**BRANO**

MARCOVALDI, Sandro
– Nacque a Prato il 4 sett. 1379, figlio di Marco di Sandro e di Antonia di Meo. Il M. stesso accenna a un suo secondo nome, Domenico, in un ricordo del padre (Arch. di Stato di Prato, Ospedale della Misericordia, 804, c. 6v) e in un brevissimo frammento autografo della sua Cronaca (Prato Biblioteca Roncioniana, Carte C. Guasti, 60, f. 8).
I Marcovaldi erano originari delle ville di Santa Lucia e di Cerreto e si erano inurbati alla fine del XIII secolo. Dal 1285 appartenevano all’arte della lana e alla «massa dei guelfi». Dal 1363 iniziano a comparire nella documentazione anche nelle vesti di ufficiali comunali. Il padre del M. esercitava la professione di farsettaio ed esiste testimonianza storica della sua bottega per il periodo tra il 1377 e il 1388 (Il carteggio Marcovaldi, s.v.).
Il M. ebbe cinque fratelli: Bartolomeo nato l’8 ott. 1380, Nicolò nato il 6 dic. 1384, Stefano nato il 26 genn. 1386, Giuliano nato il 28 febbr. 1386 e Mattea nata il 24 febbr. 1389; essi rimasero orfani del padre già nel 1390, anno in cui divennero i pupilli del nonno materno Meo di Francesco e dello zio paterno Giovannino di Sandro. In quanto primogenito il M. fu ben presto costretto a occuparsi della casa e dei fratelli, tra i quali Nicolò avrebbe intrapreso la carriera ecclesiastica, Giuliano sarebbe divenuto mercante e rigattiere e Mattea avrebbe sposato Francesco Ammannati. Il M., raggiunta la maggiore età, andò ad abitare in una casa presso Porta Tiezi. Una lettera indirizzatagli da Gino di Nofri il 29 marzo 1404 lo qualifica come «vergheggino», ovvero lavorante dell’arte minore della lana, ma si tratta dell’unica attestazione del genere (Arch. di Stato di Prato, Ospedale, 2467 ter, n. 742), perché egli dedicò la maggior parte della propria esistenza a gestire i beni di famiglia, compresi quelli del fratello Giuliano, che per molti anni, dal gennaio del 1420, risiedé a Ragusa in Dalmazia esercitando la funzione di fattore per l’azienda commerciale del cugino Michele di Giovannino.

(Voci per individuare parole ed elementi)
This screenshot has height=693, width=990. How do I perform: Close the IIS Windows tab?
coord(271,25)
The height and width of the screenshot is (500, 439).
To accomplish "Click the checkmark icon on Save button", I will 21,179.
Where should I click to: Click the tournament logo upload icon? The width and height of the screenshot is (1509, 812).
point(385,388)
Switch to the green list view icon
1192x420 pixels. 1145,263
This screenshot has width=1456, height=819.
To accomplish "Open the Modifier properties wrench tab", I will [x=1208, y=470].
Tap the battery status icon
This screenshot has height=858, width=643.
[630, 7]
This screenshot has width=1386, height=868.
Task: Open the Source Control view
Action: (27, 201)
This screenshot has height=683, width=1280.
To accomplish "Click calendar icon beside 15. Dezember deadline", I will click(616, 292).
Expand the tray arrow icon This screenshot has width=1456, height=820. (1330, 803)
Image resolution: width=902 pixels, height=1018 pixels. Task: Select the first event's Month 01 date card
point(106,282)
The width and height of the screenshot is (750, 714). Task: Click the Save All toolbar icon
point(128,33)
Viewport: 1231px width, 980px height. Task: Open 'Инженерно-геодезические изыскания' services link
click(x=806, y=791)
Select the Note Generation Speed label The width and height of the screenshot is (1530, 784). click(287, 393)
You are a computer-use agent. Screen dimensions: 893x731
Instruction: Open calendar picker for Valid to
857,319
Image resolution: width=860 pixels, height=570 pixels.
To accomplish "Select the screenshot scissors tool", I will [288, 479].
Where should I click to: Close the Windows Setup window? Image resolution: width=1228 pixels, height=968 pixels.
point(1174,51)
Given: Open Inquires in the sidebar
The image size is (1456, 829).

**CONSEGNA**
In base al brano, spiega in una-tre frasi perché la qualifica di «vergheggino» data a Sandro Marcovaldi nella lettera di Gino di Nofri del 29 marzo 1404 resta l'unica attestazione di quel genere. Il materiale non ha alcun ruolo in questo esercizio.

**SOLUZIONE COMPLETA**
Quella qualifica resta isolata perché il Marcovaldi dedicò la maggior parte della propria esistenza a gestire i beni di famiglia. Fra questi c'erano anche quelli del fratello Giuliano, che dal gennaio del 1420 risiedette per molti anni a Ragusa, in Dalmazia, come fattore per l'azienda commerciale del cugino Michele di Giovannino.